Kant expressed his strong dissatisfaction with the popular moral philosophy of his day, believing that it could never surpass the merely conditional command of hypothetical imperatives: a utilitarian says that murder is wrong because it does not maximize good for those involved, but this is irrelevant to people who are concerned only with maximizing the positive outcome for themselves. Consequently, Kant argued, hypothetical moral systems cannot determine moral action or be regarded as bases for legitimate moral judgments against others, because the imperatives on which they are based rely too heavily on subjective considerations. He presented a deontological moral system, based on the demands of the categorical imperative, as an alternative.

== Outline ==

=== Pure practical reason ===
The capacity that underlies deciding what is moral is called pure practical reason, which is contrasted with: pure reason, which is the capacity to know without having been shown; and mere practical reason, by which we determine ourselves to practical action within the phenomenal world.

Hypothetical imperatives tell us which means best achieve our ends. They do not, however, tell us which ends we should choose. The typical dichotomy in choosing ends is between ends that are right (e.g., helping someone) and those that are good (e.g., enriching oneself). Kant considered the right prior to the good; to him, the latter was morally dependent on the former. In Kant's view, a person cannot decide whether conduct is right, or moral, through empirical means. Such judgments must be reached a priori, using pure practical reason independently of the influence of felt motives, or inclinations.

What dictates which action can be genuinely considered moral are maxims willed to action from the categorical imperative, separate from observable experience. This distinction, that it is imperative that each action is not empirically determined by observable experience, has had wide social impact in the legal and political concepts of human rights and equality.

=== Possibility ===
Rational persons regard themselves as belonging to both the world of understanding and the world of sense. As a member of the world of understanding, a person's actions would always conform to the autonomy of the will. As a part of the world of sense, he would necessarily fall under the natural law of desires and inclinations. However, since the world of understanding contains the ground of the world of sense, and thus of its laws, his actions ought to conform to the autonomy of the will, and this categorical "ought" represents a synthetic proposition a priori.

**WHAT THIS EXERCISE ASKS:**
a. Translate this sentence from the passage on Kant's moral philosophy into Spanish: "Rational persons regard themselves as belonging to both the world of understanding and the world of sense."
b. Answer these questions from the passage on Kant's moral philosophy:
(i) What capacity underlies deciding what is moral?
(ii) Which did Kant consider prior, the right or the good?
(iii) What kind of moral system did Kant present as an alternative to hypothetical moral systems?
c. From the passage on Kant's moral philosophy, repeat the text starting with "Hypothetical imperatives tell" and going on through "motives, or inclinations.".

**EXCERPTED DATA:**
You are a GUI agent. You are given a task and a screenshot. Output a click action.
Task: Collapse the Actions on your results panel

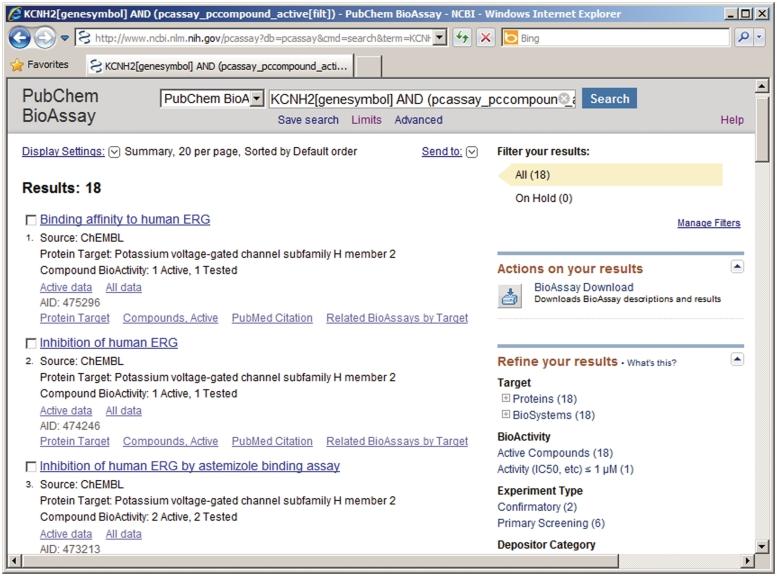(738, 266)
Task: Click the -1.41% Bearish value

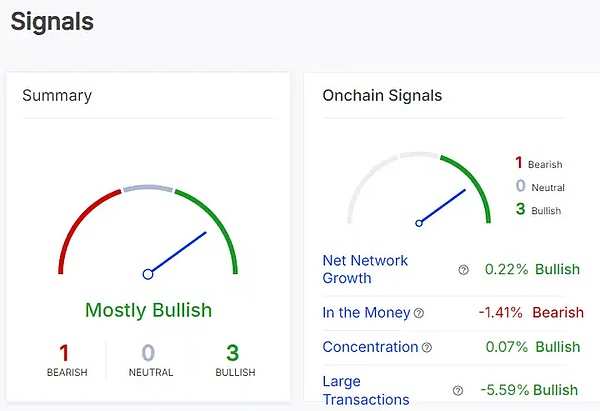Action: click(x=531, y=313)
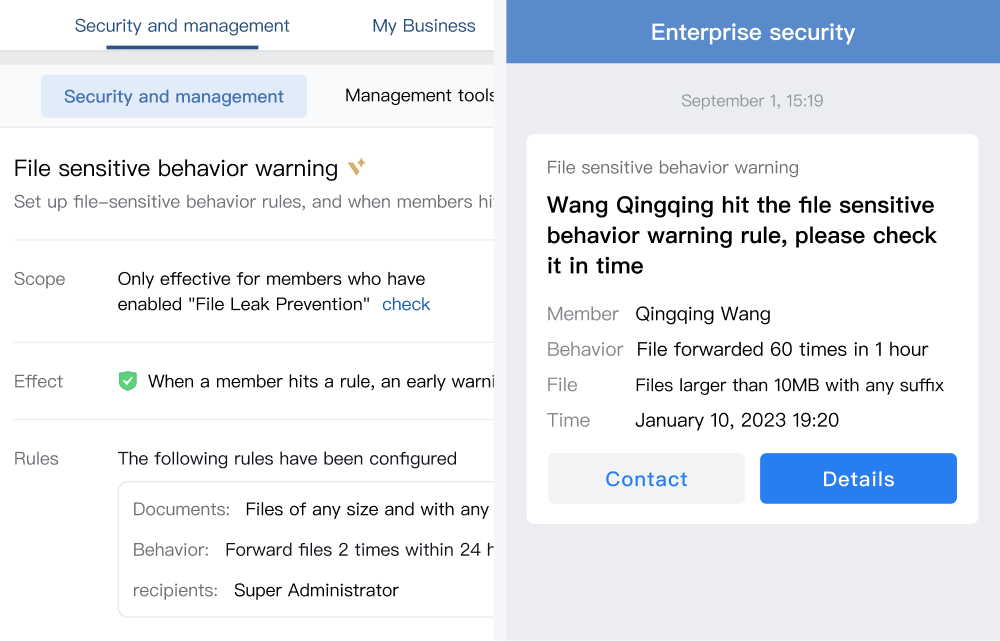Click the Contact button
This screenshot has height=641, width=1000.
click(x=646, y=478)
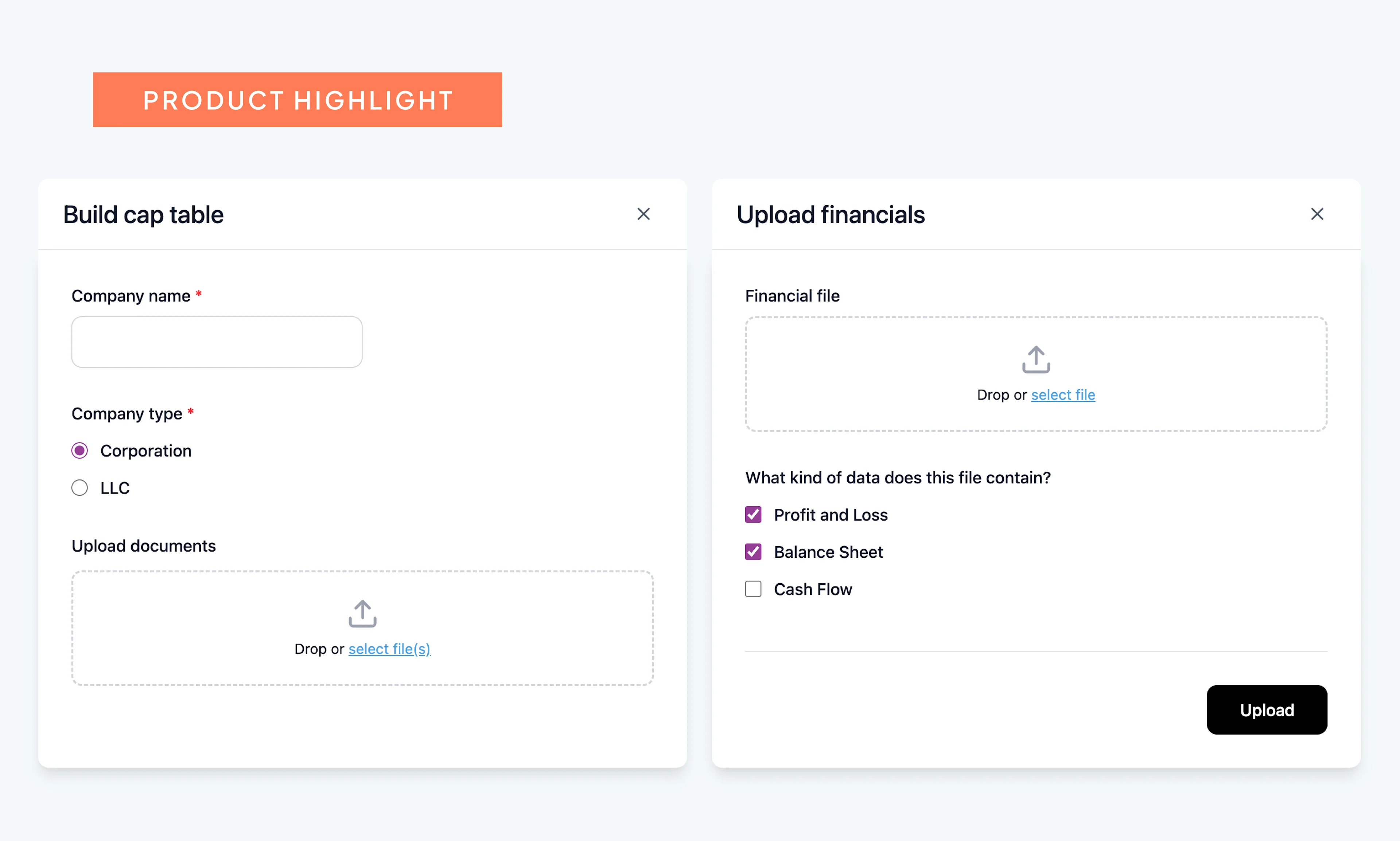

**TASK-BY-TASK SOLUTIONS:**
a. Las personas racionales se consideran pertenecientes tanto al mundo del entendimiento como al mundo de los sentidos.

b.
(i) Pure practical reason.
(ii) The right.
(iii) A deontological moral system, based on the demands of the categorical imperative.

c.
Hypothetical imperatives tell us which means best achieve our ends. They do not, however, tell us which ends we should choose. The typical dichotomy in choosing ends is between ends that are right (e.g., helping someone) and those that are good (e.g., enriching oneself). Kant considered the right prior to the good; to him, the latter was morally dependent on the former. In Kant's view, a person cannot decide whether conduct is right, or moral, through empirical means. Such judgments must be reached a priori, using pure practical reason independently of the influence of felt motives, or inclinations.